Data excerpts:
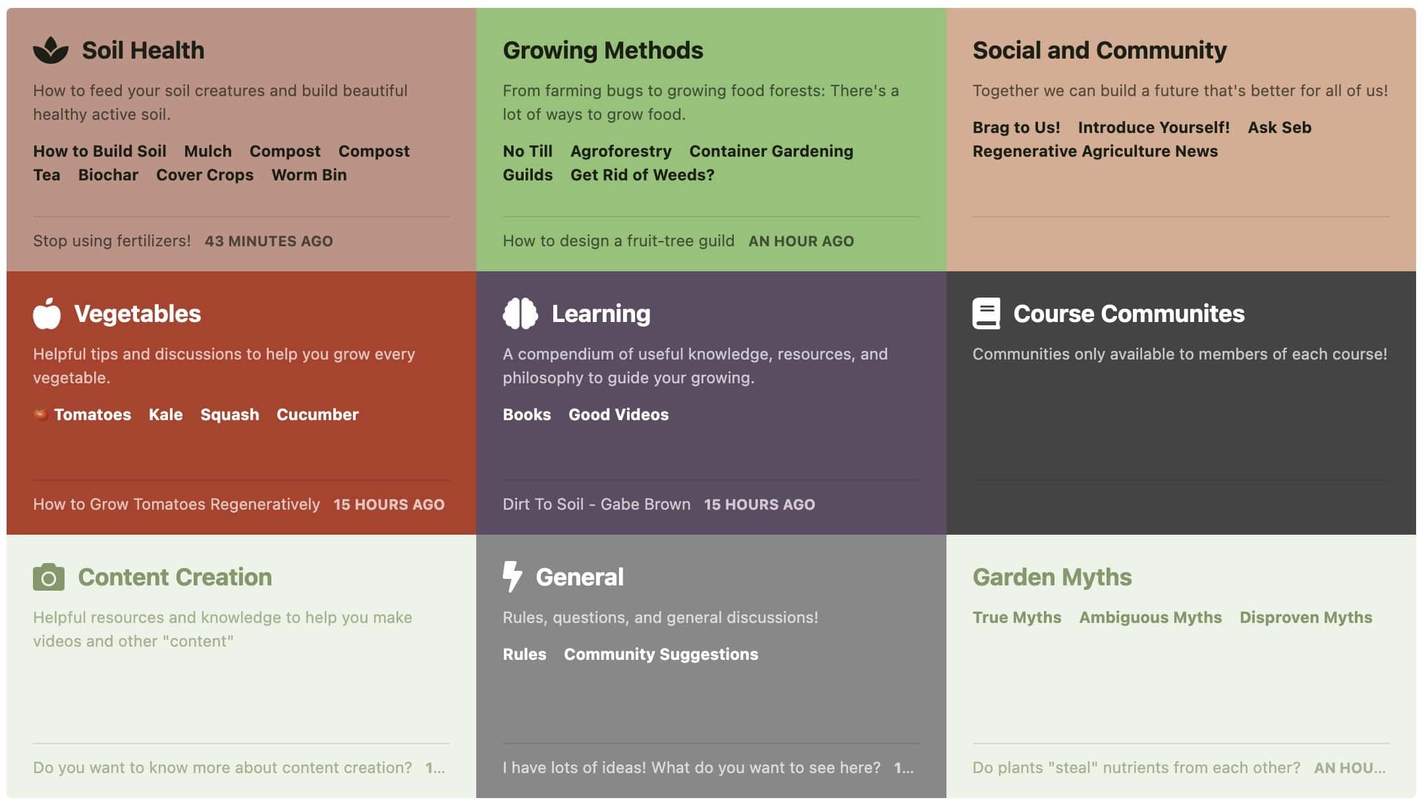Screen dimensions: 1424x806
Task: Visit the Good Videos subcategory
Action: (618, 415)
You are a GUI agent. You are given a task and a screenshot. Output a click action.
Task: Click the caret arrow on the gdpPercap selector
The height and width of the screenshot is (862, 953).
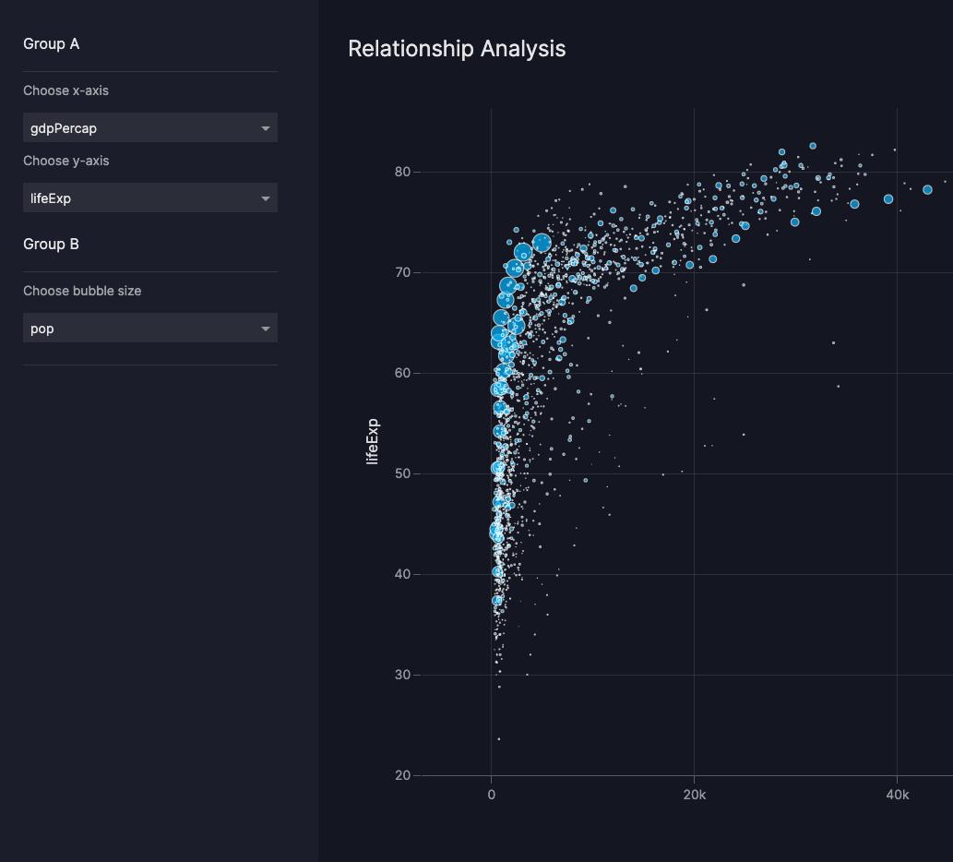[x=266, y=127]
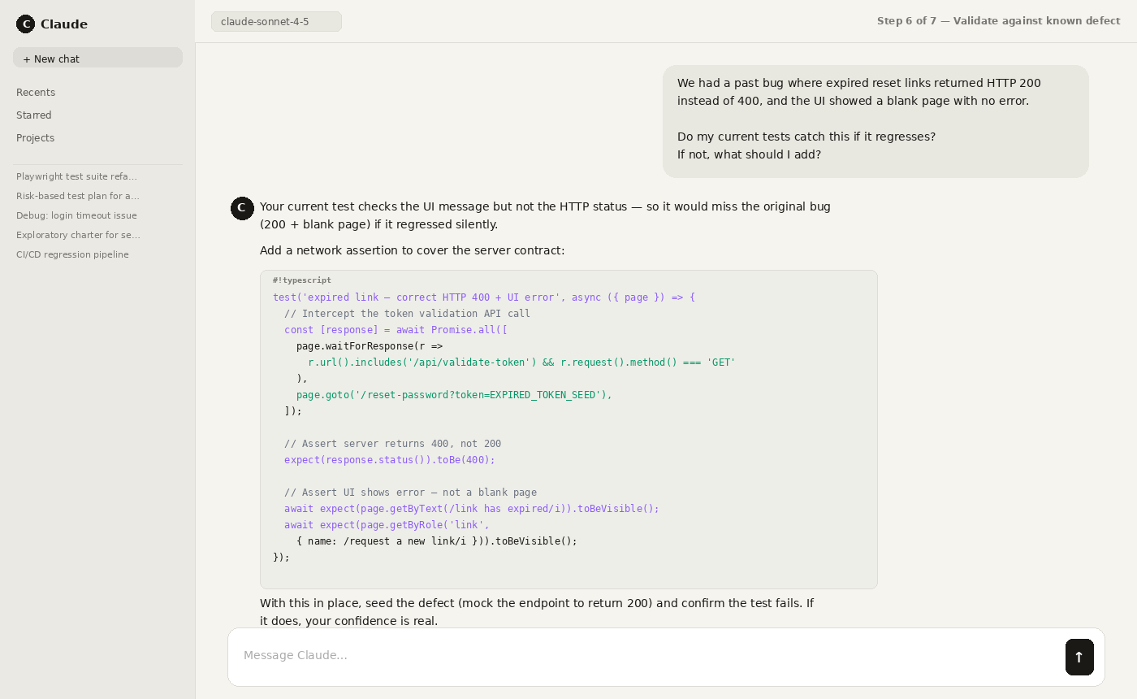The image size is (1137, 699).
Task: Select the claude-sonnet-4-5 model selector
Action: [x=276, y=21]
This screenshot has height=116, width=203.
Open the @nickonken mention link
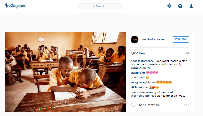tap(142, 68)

- WORK TO BE COMPLETED
Reproduce exactly, and only, the lines that begin at the one containing "This screenshot has height=116, width=203." and end with the final line of the data, both included, while omitting every picture.

- TASK ANSWER
This screenshot has height=116, width=203.
Open the @nickonken mention link
tap(142, 68)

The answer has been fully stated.